Hepsinden de daha muhteşemi güvercin anlamına gelen eski adı Peristera yeni adı Şimşirli Köyü tepesinde ürkütücü vadiye bakan Kuştul/Peristera Manastırı’dır. En zorlu tırmanışı gerektiren ve en harap olanı da budur. Yukarı tırmanınca vadiye kartal gibi bakarsınız, kendinizi hem iyi hem de buruk hissedersiniz eğer dünya mirası niteliğinde olan yapıların kimseye değil ama geleceğe ait oldukları kanaatindeyseniz. Kendinizi bu kıymetli yapıtların son tanıklarından hissedersiniz. Harabelere rağmen külliye niteliğindeki muhteşem yapı grubu dikkatinizi çeker, hoşunuza gider. Teoloji ve Hristiyan Felsefesi öğretisi için işlevini yitirip ölüme terk edilmeden önce çok kıymetli bir kütüphanesi olduğunu hatırlamak da gerekir bu yüksek kartal yuvasında. Ayrıca kale gibi duran bu yapının bendelerinde kara kovan balı üreticilerinin mucizevi uygulamalarına şahit de olabilirsiniz. Böylece neden altın değerinde olduğunu bir kez daha hatırlarsınız.

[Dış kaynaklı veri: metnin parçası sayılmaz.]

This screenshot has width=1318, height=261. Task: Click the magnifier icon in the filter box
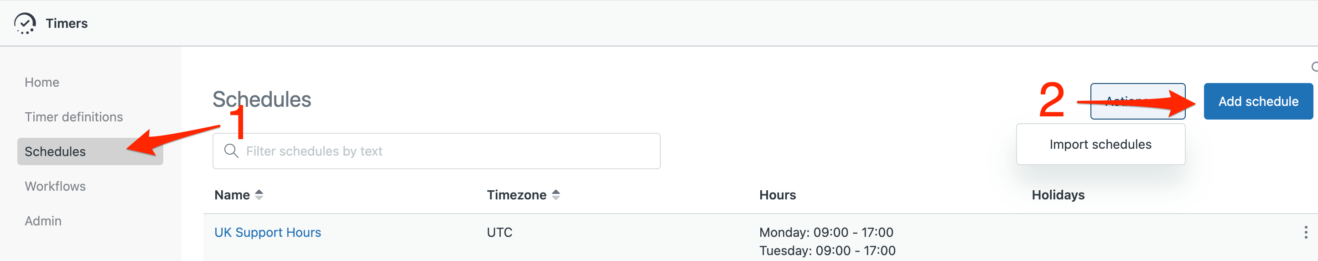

Maçka’da ayrıca Hacavera İspela, Hordokop Livera isimli köylerde yakın zamana kadar harap durumda olsa bile kilise bulunduğunu günümüzün orta yaşlı nüfusu hatırlar. Hordokop köyünden göç edenler Yunanistan’nın Kavala şehrinde Hortokopi Köyü’nü kurduklarını, nerdeyse her yıl kendi köylerini ve Maçka’yı ziyaret ettiklerini ve hatta yöre ağzı ile bir miktar Türkçe öğrendiklerine şahit olmak ziyadesiyle keyiflidir. Ayrıca Livera Köyü’nün Rhodopolis Piskoposluk merkezi için ne kadar kıymetli olduğu, kiliseleri ve okulunu da belirtmeden geçmemek gerekir. Hala daha bu yapılara ilgi duyarsanız mucizevi bir şekilde ayakta kalan İspela/Spelia’nın Mindandoz/Mintantoz mahallesindeki kiliseye gidin. Kesme taştan yapılan kilise ana sahınlığı, yan nefleri, kasnaklı kubbesi ve bir zamanlar bakmaya kıyılamayacak güzellikte olduğu söylenen fresk kalıntıları görülmeye değerdir. Giriş kapışı üzerindeki taş oyması ejderha şeklindeki motifler hem harikadır ve hem de nasıl hala orda kaldığı şaşırtıcıdır.

Bu güzelim yapıları tükenmeden görmek isterseniz tırmanmak için yerel halktan sığırlarını gezdiren, fasülyesini kontrol eden köylülere nereden gitmeniz gerektiğini sorun mutlaka. Meraklı gözlerle size bakarlar, ayağınızdaki pabuça kadar süzerler sizi ama cana yakın davranırlar. Eğer rehbersiz tırmanıyorsanız nerden gideceğinizi yalnızca onlar bilirler. Ayrıca bu manastırlara tırmanırken tahribat gücü yüksek canlılar çekilince yaban hayatının ve bitki örtüsünün kendisini nasıl da tamir ettiğine de şahitlik edersiniz. Zararsız ve çelimsiz yılanları dikkate almanıza gerek yoktur. Rastlayacağınız ayı dışkısı ve domuz izi ise sizi korkutmasın, kendileri çoğunlukla gececidirler.

15 Ağustos Sümela Manastırı ayin günüdür, Allah kabul etsin!